Pięknie mieć takich kibiców. To jest nasza największa motywacja
- Popełniliśmy za dużo błędów technicznych. Kiedy mylisz się w ten sposób przeciwko Barcelonie to jest bardzo trudno, oni od razu są przygotowani na kontry. Zdobywają tak dużo bramek – mówi po porażce z Barceloną rozgrywający PGE VIVE, Alex Dujshebaev. I dodaje: - W drugiej połowie walczyliśmy, ale znowu popełniliśmy za dużo błędów. Mieli sporo szybkich środków i bramek po kontrach. Według mnie to była różnica.
Kielczanie, grając bez swoich filarów obronnych, a więc Marko Mamicia i Michała Jureckiego, stracili aż 42 bramki. - Oczywiście ciężko jest, kiedy kontuzjowani są twoi dwaj najlepsi zawodnicy w obronie. Mamy dużo młodych chłopaków.

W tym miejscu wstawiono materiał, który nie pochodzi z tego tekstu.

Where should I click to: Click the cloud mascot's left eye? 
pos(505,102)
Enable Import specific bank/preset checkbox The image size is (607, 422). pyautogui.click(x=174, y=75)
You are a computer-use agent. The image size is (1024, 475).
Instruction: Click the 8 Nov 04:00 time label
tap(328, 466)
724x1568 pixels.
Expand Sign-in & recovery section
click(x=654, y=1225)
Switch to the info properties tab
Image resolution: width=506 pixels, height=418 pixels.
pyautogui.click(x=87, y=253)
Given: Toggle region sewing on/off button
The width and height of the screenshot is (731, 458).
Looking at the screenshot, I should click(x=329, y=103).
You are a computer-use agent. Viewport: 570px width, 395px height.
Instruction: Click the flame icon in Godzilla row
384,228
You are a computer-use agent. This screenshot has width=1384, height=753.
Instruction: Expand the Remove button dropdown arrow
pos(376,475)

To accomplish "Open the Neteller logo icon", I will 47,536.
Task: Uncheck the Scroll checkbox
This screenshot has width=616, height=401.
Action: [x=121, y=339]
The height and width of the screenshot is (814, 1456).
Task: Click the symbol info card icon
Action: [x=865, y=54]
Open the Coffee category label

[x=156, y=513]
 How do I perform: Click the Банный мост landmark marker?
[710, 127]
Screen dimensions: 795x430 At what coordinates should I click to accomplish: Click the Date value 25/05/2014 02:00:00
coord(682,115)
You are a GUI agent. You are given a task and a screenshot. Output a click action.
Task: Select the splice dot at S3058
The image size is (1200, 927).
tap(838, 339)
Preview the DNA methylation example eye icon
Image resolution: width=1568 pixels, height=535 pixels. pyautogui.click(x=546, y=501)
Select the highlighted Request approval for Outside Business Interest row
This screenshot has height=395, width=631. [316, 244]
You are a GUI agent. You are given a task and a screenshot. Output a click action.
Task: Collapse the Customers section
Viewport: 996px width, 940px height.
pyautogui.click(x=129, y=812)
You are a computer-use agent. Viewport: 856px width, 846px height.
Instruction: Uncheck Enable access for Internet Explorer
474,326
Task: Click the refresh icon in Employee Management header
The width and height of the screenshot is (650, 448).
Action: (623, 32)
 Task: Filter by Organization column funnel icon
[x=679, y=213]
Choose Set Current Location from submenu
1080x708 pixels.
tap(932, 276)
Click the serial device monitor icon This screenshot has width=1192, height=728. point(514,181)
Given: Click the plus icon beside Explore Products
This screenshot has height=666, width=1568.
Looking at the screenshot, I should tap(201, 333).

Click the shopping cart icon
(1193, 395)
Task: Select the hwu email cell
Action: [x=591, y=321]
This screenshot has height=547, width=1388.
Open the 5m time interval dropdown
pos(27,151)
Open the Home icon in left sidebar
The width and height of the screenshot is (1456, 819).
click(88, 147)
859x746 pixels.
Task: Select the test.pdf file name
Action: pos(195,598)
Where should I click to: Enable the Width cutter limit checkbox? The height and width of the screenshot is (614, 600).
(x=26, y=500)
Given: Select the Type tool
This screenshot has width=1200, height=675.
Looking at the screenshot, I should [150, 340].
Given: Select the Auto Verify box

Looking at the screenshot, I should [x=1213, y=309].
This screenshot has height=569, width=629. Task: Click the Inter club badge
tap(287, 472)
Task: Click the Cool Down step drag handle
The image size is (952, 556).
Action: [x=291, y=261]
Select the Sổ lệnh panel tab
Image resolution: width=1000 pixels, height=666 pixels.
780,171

Barcelona posiada mnóstwo możliwości, może zdobywać bramki po akcjach jeden na jeden, robiąc zwody… - wylicza zawodnik kielczan.
REKLAMA
Pozytywem z pewnością może być jednak postawa debiutującego w Lidze Mistrzów Uładzisłaua Kulesza. - Jego gra bardzo mi się podobała. Wrócił po trzech miesiącach kontuzji i zagrał dobrze. Brakowało mu może jeszcze komunikacji, ale i tak dał nam już dużo swoim świetnym rzutem. Pomógł nam otworzyć obronę Barcelony – podkreśla reprezentant Hiszpanii.
- Kibice bardzo nam pomogli. Ciągle z nami byli i to bardzo piękne, kiedy ma się takich kibiców, którzy są z drużyną i przy zwycięstwach, i przy porażkach. To największa motywacja. Chcemy walczyć dalej i dać im dużo wygranych – kończy Alex Dujshebaev.